**What is needed:** Where the data below begins, start duplicating lines exactly, and finish with the line containing "This screenshot has width=279, height=169."; add nothing else. Leave the pictures out.

**Excerpted data:**
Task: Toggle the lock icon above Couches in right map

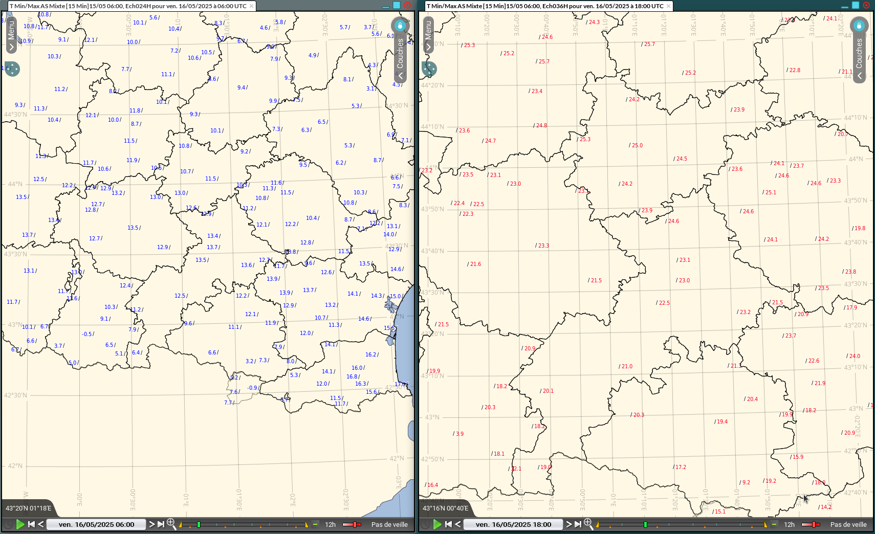Action: (x=859, y=26)
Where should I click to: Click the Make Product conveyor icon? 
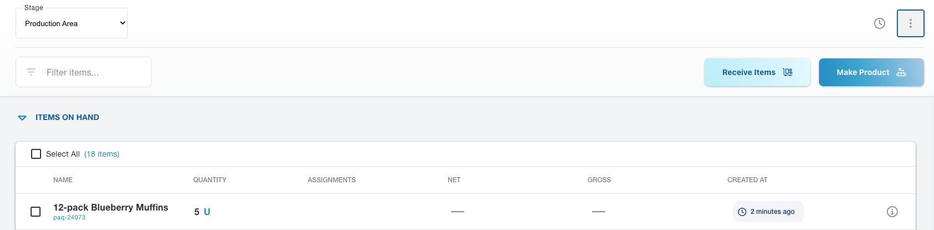901,72
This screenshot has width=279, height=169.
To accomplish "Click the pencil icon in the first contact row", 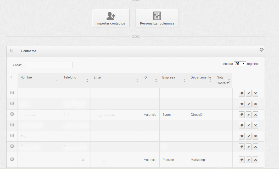I will coord(249,93).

**Output below:**
Task: Toggle the lock icon above Couches in right map

Action: (x=859, y=26)
Where should I click to: Click the Make Product conveyor icon? 
901,72
This screenshot has width=279, height=169.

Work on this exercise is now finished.